Smith School MBA program ranking plummets in recent rankings
Published: Tuesday, November 30, 2010
Updated: Tuesday, November 30, 2010 22:11
The Robert H. Smith School of Business' full-time MBA program dropped 16 spots in Bloomberg Businessweek's ranking, released last month. The Smith School is ranked No. 42, down from the No. 26 ranking it held two years ago.
The results were based on a review done in March, in which Smith School graduates, corporate recruiters and faculty were surveyed.
Smith School Dean G. Anandalingam expressed concern about the lower ranking.
"We're not happy," Anandalingam said. "The reputation of the full-time MBA program is very important to the Smith School of Business and we are concerned with the drop in the ranking."
The University of Chicago Booth School of Business' full-time MBA program sat atop the list, while Harvard University, University of Pennsylvania's Wharton School of Business, Northwestern University's Kellogg School of Management and Stanford University rounded out the top five.
Anandalingam said the lower ranking was unusual compared to previous rankings.

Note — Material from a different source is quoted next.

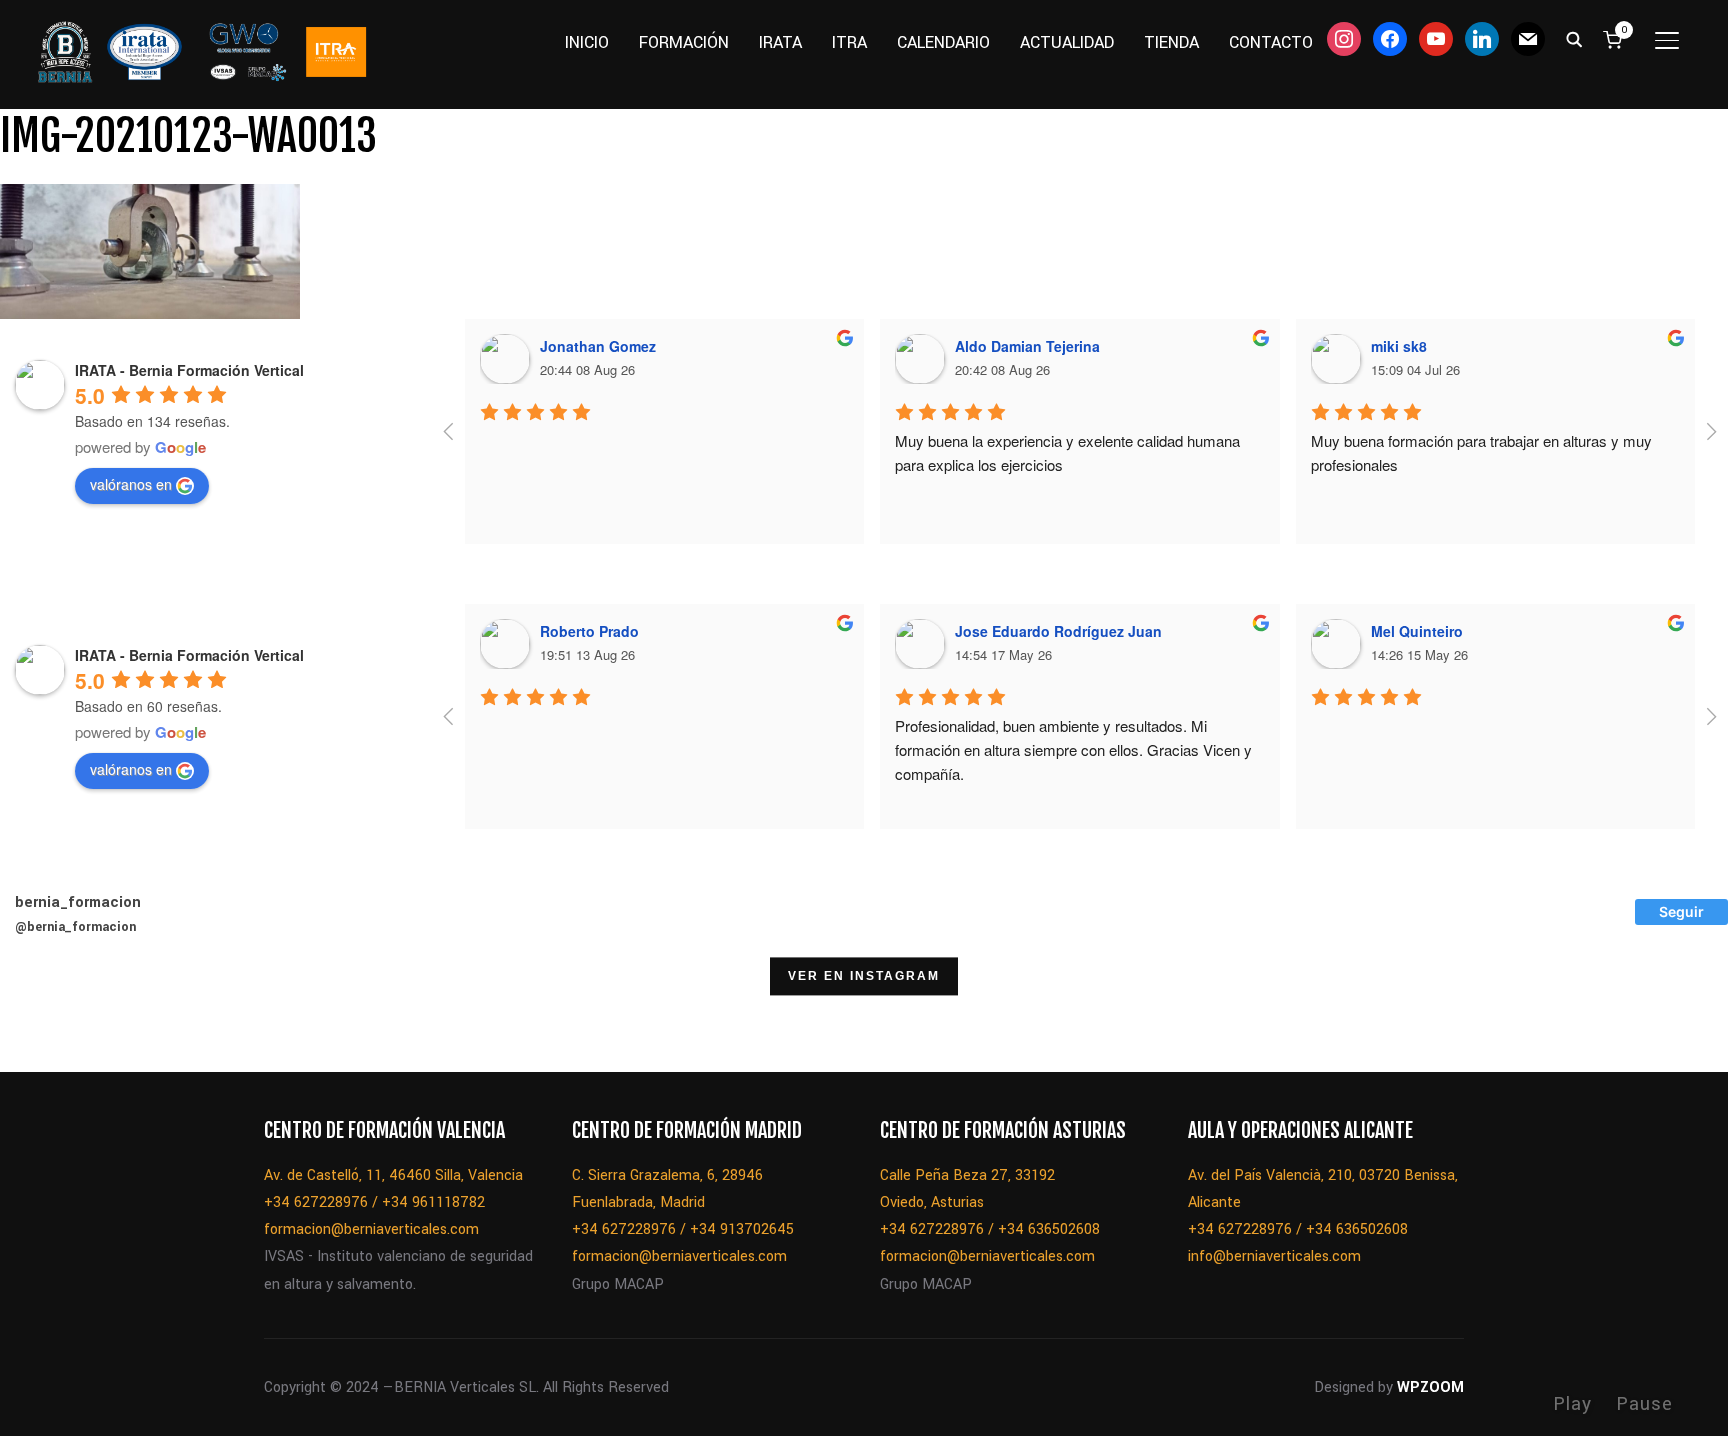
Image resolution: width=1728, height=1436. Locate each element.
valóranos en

"To put things in perspective, our undergraduate program is ranked No. 19 by U.S. News, our part-time MBA program is ranked No. 15 by U.S. News, our executive MBA program is ranked No. 15 by Financial Times and No. 22 in the world by Wall Street Journal," Anandalingam said. "We see the most recent Businessweek ranking of the full-time MBA program as an aberration."
The ranking puzzled some Smith students.
"We don't deserve this," said Ragavan Manogaran.
Students gave many possible explanations for the drop.
"Apparently, the Office of Career Services has had a lot of turnover in the director position," Arun Bhattacharay said. "They just hired a new director, so hopefully there's some stability in that position."
"Also, the reviews for the rankings were conducted in March, so when students filled out surveys for the reviews, it was a bad time for employment, and a lot of them didn't have jobs. Now a lot of those students have work, and so it seemed like it happened at a bad time," said Bhattacharay.
Bhattacharay also said the poor rank may have something to do with the way the Smith school is marketed.
"The University of Maryland undergraduate has a very strong brand, and the Smith brand hasn't translated, so I think they should try to play up the Maryland connection," said Bhattacharay.
"They call it the Chicago Booth, but they don't call us the Maryland School," said Manogaran.
Anandalingam added Smith School leaders are working to improve the reputation of the full-time MBA program.
"We are expanding and improving the Office of Career Services," Anandalingam said. "We have brought in an excellent managing director after a national search. We are also hiring more industry experts to help our students get into excellent well-paying positions around the country. We are also going on a branding campaign to shore up the reputation of the full-time MBA program. With all the improvements being made in the program, we are very confident that the full-time MBA program will be back among the top 20 in the United States."